- Exercise instructions
Here are some records. Repeat them all exactly.

- Records to process
┄┄┄┄┄┄┄┄┄┄
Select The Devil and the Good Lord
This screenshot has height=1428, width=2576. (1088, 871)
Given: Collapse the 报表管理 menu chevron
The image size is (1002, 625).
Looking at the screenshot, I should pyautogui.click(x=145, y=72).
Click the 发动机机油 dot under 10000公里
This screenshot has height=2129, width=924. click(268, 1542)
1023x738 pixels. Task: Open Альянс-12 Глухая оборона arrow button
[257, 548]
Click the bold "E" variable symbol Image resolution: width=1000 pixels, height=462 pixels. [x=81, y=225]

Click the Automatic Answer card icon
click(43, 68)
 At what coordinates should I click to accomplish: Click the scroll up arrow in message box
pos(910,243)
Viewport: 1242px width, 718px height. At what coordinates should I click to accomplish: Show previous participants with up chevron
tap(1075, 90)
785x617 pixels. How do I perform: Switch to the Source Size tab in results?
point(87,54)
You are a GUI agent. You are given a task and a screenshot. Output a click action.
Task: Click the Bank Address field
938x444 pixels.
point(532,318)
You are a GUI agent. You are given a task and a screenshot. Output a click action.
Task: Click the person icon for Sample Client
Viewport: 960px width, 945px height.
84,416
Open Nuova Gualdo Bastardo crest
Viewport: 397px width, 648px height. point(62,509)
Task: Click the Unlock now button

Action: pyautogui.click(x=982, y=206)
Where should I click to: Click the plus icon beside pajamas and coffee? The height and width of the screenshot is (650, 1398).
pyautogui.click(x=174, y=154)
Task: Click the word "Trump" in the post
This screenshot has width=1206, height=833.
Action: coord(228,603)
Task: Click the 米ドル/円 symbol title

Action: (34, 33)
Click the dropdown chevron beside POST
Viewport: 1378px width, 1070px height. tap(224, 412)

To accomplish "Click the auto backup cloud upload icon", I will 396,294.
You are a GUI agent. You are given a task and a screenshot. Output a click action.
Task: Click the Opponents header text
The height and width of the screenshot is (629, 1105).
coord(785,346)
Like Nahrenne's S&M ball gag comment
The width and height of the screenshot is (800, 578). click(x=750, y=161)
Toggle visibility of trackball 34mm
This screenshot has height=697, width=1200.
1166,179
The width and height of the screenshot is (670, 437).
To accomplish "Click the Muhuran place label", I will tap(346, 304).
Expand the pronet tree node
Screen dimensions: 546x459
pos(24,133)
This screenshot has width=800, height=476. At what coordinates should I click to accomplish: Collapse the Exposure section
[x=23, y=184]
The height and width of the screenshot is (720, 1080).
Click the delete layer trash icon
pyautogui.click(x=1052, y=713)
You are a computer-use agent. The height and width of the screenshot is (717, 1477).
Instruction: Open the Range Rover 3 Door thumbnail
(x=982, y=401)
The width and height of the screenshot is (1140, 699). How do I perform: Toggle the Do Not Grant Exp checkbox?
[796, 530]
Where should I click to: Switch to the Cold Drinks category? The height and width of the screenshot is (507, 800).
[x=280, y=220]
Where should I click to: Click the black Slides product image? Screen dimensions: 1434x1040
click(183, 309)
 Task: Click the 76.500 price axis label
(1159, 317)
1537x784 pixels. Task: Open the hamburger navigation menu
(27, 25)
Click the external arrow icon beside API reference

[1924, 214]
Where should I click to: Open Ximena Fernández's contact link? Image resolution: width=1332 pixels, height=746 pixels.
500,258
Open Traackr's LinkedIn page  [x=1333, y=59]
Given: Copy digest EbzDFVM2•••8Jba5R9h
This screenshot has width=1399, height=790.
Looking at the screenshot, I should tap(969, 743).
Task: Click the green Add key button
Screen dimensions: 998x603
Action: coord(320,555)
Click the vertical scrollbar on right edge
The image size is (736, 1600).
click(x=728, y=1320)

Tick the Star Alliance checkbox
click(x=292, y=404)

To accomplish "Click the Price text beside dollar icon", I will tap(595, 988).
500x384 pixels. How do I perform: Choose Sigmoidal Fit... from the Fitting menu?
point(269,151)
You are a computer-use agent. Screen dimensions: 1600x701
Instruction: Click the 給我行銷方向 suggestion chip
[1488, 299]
┄┄┄┄┄┄┄┄┄┄
- Completed task
Select The Devil and the Good Lord
This screenshot has height=1428, width=2576. (1088, 871)
Given: Collapse the 报表管理 menu chevron
The image size is (1002, 625).
Looking at the screenshot, I should pyautogui.click(x=145, y=72).
Click the 发动机机油 dot under 10000公里
This screenshot has height=2129, width=924. click(268, 1542)
1023x738 pixels. Task: Open Альянс-12 Глухая оборона arrow button
[257, 548]
Click the bold "E" variable symbol Image resolution: width=1000 pixels, height=462 pixels. [x=81, y=225]

Click the Automatic Answer card icon
click(43, 68)
 At what coordinates should I click to accomplish: Click the scroll up arrow in message box
pos(910,243)
Viewport: 1242px width, 718px height. At what coordinates should I click to accomplish: Show previous participants with up chevron
tap(1075, 90)
785x617 pixels. How do I perform: Switch to the Source Size tab in results?
point(87,54)
You are a GUI agent. You are given a task and a screenshot. Output a click action.
Task: Click the Bank Address field
938x444 pixels.
point(532,318)
You are a GUI agent. You are given a task and a screenshot. Output a click action.
Task: Click the person icon for Sample Client
Viewport: 960px width, 945px height.
84,416
Open Nuova Gualdo Bastardo crest
Viewport: 397px width, 648px height. point(62,509)
Task: Click the Unlock now button

Action: pyautogui.click(x=982, y=206)
Where should I click to: Click the plus icon beside pajamas and coffee? The height and width of the screenshot is (650, 1398).
pyautogui.click(x=174, y=154)
Task: Click the word "Trump" in the post
This screenshot has width=1206, height=833.
Action: coord(228,603)
Task: Click the 米ドル/円 symbol title

Action: (34, 33)
Click the dropdown chevron beside POST
Viewport: 1378px width, 1070px height. tap(224, 412)

To accomplish "Click the auto backup cloud upload icon", I will 396,294.
You are a GUI agent. You are given a task and a screenshot. Output a click action.
Task: Click the Opponents header text
The height and width of the screenshot is (629, 1105).
coord(785,346)
Like Nahrenne's S&M ball gag comment
The width and height of the screenshot is (800, 578). click(x=750, y=161)
Toggle visibility of trackball 34mm
This screenshot has height=697, width=1200.
1166,179
The width and height of the screenshot is (670, 437).
To accomplish "Click the Muhuran place label", I will tap(346, 304).
Expand the pronet tree node
Screen dimensions: 546x459
pos(24,133)
This screenshot has width=800, height=476. At what coordinates should I click to accomplish: Collapse the Exposure section
[x=23, y=184]
The height and width of the screenshot is (720, 1080).
Click the delete layer trash icon
pyautogui.click(x=1052, y=713)
You are a computer-use agent. The height and width of the screenshot is (717, 1477).
Instruction: Open the Range Rover 3 Door thumbnail
(x=982, y=401)
The width and height of the screenshot is (1140, 699). How do I perform: Toggle the Do Not Grant Exp checkbox?
[796, 530]
Where should I click to: Switch to the Cold Drinks category? The height and width of the screenshot is (507, 800).
[x=280, y=220]
Where should I click to: Click the black Slides product image? Screen dimensions: 1434x1040
click(183, 309)
 Task: Click the 76.500 price axis label
(1159, 317)
1537x784 pixels. Task: Open the hamburger navigation menu
(27, 25)
Click the external arrow icon beside API reference

[1924, 214]
Where should I click to: Open Ximena Fernández's contact link? Image resolution: width=1332 pixels, height=746 pixels.
500,258
Open Traackr's LinkedIn page  [x=1333, y=59]
Given: Copy digest EbzDFVM2•••8Jba5R9h
This screenshot has width=1399, height=790.
Looking at the screenshot, I should tap(969, 743).
Task: Click the green Add key button
Screen dimensions: 998x603
Action: coord(320,555)
Click the vertical scrollbar on right edge
The image size is (736, 1600).
click(x=728, y=1320)

Tick the Star Alliance checkbox
click(x=292, y=404)

To accomplish "Click the Price text beside dollar icon", I will tap(595, 988).
500x384 pixels. How do I perform: Choose Sigmoidal Fit... from the Fitting menu?
point(269,151)
You are a computer-use agent. Screen dimensions: 1600x701
Instruction: Click the 給我行銷方向 suggestion chip
[1488, 299]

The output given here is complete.